• _Brief_: Only one stretch of the records below should be repeated. It starts with the line containing "1000x690 pixels." and goes on through the line containing "Click the Save & Next button", exactly as written.

• _Supplied records_:
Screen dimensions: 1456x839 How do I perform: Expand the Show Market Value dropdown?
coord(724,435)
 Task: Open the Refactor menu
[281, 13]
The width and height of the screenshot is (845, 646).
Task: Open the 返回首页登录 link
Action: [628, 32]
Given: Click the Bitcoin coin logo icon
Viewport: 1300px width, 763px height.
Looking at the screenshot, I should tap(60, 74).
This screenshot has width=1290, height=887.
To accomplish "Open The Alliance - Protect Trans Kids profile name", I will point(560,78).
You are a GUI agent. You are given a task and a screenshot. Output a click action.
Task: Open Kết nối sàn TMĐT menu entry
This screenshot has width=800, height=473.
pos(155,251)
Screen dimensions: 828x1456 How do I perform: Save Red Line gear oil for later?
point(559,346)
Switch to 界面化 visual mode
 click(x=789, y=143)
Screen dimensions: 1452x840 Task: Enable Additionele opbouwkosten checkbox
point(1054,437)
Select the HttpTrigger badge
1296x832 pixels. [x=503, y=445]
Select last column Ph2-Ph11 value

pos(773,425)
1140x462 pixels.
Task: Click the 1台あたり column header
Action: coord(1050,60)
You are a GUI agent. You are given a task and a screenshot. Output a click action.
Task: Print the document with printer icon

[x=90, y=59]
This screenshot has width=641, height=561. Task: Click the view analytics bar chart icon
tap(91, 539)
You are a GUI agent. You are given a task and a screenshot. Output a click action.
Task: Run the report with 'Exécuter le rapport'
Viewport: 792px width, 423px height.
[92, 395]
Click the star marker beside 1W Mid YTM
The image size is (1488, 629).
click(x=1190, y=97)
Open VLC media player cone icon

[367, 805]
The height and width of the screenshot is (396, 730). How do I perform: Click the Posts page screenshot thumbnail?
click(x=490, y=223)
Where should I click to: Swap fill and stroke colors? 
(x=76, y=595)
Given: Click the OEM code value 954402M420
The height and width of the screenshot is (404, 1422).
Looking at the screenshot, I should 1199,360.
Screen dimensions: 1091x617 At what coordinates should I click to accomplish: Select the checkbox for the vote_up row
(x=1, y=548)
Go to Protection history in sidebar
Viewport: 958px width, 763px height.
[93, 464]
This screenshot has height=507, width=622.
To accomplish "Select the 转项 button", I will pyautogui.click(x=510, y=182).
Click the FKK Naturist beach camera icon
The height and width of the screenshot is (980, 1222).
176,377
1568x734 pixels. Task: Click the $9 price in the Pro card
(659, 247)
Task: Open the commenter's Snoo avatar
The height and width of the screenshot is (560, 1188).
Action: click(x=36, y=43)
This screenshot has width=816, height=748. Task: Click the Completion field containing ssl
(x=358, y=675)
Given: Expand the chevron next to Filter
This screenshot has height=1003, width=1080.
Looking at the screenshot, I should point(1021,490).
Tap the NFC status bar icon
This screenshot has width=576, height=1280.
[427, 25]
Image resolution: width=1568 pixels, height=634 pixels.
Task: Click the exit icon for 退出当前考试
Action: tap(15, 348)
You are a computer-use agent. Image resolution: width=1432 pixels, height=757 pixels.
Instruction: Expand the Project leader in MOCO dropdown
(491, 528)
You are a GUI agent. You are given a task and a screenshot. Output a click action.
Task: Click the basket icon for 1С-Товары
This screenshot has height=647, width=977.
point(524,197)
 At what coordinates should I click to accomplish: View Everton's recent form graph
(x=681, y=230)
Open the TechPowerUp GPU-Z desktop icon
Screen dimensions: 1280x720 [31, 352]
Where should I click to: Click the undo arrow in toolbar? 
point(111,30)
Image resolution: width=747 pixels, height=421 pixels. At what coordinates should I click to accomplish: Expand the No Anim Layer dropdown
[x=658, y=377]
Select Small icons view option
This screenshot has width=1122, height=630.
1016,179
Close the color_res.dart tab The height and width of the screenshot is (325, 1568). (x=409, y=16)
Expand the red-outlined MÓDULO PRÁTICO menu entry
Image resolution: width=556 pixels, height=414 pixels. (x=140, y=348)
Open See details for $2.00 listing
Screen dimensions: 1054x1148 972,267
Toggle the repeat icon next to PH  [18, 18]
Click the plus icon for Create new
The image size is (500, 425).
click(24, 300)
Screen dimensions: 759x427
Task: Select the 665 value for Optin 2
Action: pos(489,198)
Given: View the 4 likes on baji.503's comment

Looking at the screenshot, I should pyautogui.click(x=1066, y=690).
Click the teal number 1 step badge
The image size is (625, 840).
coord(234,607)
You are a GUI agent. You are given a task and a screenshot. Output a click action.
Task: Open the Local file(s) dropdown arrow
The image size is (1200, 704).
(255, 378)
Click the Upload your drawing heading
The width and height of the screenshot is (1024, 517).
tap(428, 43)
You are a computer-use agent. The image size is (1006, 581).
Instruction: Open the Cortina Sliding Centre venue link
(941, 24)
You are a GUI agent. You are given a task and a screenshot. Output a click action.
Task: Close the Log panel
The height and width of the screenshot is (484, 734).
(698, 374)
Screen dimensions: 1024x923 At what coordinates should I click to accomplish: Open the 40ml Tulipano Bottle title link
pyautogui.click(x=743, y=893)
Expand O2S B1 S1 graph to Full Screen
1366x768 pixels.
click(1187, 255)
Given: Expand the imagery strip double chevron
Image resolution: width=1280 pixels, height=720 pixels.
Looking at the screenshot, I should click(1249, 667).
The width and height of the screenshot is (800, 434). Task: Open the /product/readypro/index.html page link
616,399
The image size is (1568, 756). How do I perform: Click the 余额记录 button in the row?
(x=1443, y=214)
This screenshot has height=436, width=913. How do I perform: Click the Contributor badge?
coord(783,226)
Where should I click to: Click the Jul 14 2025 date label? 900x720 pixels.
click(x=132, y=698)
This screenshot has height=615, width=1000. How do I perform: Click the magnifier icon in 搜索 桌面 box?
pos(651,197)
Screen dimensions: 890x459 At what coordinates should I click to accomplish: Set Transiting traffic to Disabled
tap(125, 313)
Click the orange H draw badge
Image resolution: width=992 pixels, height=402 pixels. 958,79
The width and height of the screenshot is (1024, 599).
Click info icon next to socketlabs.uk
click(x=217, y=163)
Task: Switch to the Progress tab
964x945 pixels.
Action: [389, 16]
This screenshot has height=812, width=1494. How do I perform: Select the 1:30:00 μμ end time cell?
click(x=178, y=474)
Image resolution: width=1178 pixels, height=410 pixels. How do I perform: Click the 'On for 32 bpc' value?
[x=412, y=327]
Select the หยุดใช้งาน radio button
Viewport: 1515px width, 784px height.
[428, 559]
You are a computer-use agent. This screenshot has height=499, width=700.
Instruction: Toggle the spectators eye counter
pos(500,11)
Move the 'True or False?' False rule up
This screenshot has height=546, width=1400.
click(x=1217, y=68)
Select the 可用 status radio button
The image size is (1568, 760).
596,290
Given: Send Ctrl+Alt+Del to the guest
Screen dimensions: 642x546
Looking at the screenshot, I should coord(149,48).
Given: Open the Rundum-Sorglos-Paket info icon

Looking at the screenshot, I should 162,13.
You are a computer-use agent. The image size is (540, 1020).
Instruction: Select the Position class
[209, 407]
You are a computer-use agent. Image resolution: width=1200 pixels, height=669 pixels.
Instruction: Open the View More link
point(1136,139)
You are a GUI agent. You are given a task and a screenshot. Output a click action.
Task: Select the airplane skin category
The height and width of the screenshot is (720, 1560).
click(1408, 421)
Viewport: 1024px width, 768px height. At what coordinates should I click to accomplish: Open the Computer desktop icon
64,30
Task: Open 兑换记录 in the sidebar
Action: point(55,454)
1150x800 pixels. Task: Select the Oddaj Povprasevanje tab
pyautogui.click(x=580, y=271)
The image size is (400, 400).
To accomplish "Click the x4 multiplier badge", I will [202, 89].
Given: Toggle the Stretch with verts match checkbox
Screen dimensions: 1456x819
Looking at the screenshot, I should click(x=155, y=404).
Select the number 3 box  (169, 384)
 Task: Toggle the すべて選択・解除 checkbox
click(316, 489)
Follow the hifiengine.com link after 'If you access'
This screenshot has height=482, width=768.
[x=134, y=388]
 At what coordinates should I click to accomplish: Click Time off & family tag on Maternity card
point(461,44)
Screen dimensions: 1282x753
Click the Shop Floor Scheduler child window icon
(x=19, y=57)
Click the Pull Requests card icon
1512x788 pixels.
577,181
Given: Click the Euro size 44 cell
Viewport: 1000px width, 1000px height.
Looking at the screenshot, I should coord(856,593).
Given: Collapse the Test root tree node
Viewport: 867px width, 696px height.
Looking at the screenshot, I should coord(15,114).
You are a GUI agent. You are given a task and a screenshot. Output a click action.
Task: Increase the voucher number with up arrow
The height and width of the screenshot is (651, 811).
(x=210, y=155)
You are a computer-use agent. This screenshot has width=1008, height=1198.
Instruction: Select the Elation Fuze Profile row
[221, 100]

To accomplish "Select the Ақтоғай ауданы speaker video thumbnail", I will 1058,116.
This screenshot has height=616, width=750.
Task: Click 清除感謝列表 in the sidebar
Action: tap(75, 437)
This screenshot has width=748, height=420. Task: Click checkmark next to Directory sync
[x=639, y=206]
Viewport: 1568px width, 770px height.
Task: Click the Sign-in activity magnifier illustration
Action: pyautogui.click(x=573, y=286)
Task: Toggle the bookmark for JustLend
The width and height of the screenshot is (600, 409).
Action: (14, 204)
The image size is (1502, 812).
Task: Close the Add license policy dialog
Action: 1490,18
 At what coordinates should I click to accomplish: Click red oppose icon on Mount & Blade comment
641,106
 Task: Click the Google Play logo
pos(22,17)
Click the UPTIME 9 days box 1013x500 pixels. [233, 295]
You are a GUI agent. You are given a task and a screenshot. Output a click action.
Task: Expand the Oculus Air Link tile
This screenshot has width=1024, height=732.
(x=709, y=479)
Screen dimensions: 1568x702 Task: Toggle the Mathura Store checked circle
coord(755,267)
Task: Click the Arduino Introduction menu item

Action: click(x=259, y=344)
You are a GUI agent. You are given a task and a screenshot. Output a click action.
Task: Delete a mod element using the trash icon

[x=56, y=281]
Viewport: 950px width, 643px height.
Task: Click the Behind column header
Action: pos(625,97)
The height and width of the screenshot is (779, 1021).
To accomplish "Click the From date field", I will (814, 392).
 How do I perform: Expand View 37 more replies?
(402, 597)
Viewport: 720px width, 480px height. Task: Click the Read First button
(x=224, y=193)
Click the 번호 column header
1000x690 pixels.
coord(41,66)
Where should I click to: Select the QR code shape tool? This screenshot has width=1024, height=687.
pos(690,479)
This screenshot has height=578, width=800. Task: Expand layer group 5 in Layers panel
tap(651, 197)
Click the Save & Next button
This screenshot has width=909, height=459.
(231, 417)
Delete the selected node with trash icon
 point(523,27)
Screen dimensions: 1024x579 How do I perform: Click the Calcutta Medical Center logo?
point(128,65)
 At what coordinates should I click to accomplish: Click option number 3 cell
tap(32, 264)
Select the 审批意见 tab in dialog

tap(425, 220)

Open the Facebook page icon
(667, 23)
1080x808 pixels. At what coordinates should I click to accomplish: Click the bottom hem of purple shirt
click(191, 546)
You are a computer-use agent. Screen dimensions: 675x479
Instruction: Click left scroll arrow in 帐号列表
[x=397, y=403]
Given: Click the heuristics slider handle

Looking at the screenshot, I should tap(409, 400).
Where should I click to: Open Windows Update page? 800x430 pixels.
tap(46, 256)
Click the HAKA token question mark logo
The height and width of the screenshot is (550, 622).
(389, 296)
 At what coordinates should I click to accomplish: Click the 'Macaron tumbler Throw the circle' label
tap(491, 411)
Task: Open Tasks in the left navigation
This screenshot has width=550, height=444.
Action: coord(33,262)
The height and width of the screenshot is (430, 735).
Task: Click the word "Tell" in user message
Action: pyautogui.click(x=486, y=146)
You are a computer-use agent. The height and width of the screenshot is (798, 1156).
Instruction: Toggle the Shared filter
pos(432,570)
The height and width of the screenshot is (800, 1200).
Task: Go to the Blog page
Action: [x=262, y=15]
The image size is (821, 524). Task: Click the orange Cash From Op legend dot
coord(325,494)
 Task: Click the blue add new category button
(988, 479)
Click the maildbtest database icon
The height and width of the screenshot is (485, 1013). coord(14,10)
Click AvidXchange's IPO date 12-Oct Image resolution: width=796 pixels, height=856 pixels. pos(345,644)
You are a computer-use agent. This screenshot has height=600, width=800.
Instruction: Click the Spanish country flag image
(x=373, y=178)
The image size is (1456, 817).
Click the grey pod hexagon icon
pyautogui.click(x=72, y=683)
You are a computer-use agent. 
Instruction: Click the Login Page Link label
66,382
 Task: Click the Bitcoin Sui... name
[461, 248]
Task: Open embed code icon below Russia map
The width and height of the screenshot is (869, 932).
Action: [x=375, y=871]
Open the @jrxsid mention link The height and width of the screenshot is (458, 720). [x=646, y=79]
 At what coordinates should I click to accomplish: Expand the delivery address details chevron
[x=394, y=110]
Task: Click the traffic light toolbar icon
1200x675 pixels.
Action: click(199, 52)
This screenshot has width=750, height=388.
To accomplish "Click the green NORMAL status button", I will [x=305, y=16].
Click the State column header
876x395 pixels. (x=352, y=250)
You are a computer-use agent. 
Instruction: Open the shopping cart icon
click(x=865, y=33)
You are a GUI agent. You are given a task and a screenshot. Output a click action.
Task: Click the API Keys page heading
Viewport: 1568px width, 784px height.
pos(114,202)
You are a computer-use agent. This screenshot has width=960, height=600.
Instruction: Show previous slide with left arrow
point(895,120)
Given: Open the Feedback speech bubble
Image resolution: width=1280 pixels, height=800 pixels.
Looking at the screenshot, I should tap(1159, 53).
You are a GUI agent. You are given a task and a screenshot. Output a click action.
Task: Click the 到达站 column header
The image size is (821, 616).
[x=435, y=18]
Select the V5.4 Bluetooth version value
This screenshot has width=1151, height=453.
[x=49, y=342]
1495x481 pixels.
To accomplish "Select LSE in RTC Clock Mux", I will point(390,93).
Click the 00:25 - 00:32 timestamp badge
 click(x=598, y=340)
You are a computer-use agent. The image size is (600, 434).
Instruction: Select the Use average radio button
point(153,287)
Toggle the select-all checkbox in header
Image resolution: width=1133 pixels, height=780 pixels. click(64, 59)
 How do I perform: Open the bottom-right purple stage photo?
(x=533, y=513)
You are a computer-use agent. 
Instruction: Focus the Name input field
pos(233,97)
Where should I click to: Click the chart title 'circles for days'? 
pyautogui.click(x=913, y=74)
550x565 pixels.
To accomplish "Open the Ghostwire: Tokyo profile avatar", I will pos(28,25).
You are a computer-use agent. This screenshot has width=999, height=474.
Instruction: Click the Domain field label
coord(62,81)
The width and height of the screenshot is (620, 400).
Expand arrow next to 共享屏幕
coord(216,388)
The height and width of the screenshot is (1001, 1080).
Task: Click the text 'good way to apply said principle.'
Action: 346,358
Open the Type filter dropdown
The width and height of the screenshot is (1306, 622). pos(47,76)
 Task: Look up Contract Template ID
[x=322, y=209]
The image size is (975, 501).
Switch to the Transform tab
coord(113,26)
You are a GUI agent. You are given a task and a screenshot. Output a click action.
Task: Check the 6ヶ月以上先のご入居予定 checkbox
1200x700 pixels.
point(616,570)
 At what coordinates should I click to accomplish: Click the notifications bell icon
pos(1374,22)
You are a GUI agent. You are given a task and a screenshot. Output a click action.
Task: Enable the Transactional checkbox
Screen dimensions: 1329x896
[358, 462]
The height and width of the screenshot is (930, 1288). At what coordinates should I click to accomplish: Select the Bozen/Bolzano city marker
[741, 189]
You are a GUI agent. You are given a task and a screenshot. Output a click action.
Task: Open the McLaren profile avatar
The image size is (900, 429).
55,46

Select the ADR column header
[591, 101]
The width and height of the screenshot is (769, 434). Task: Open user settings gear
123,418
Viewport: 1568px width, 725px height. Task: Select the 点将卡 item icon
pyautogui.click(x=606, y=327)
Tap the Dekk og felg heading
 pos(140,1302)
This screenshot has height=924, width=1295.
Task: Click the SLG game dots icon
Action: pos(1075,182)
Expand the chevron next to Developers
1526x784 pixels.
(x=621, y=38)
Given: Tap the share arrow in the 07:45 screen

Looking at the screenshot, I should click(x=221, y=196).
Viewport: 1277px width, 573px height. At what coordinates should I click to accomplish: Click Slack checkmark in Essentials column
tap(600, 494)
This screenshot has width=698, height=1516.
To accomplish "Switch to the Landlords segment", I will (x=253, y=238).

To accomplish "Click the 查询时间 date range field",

• _Answer box_:
1000x690 pixels.
coord(41,66)
Where should I click to: Select the QR code shape tool? This screenshot has width=1024, height=687.
pos(690,479)
This screenshot has height=578, width=800. Task: Expand layer group 5 in Layers panel
tap(651, 197)
Click the Save & Next button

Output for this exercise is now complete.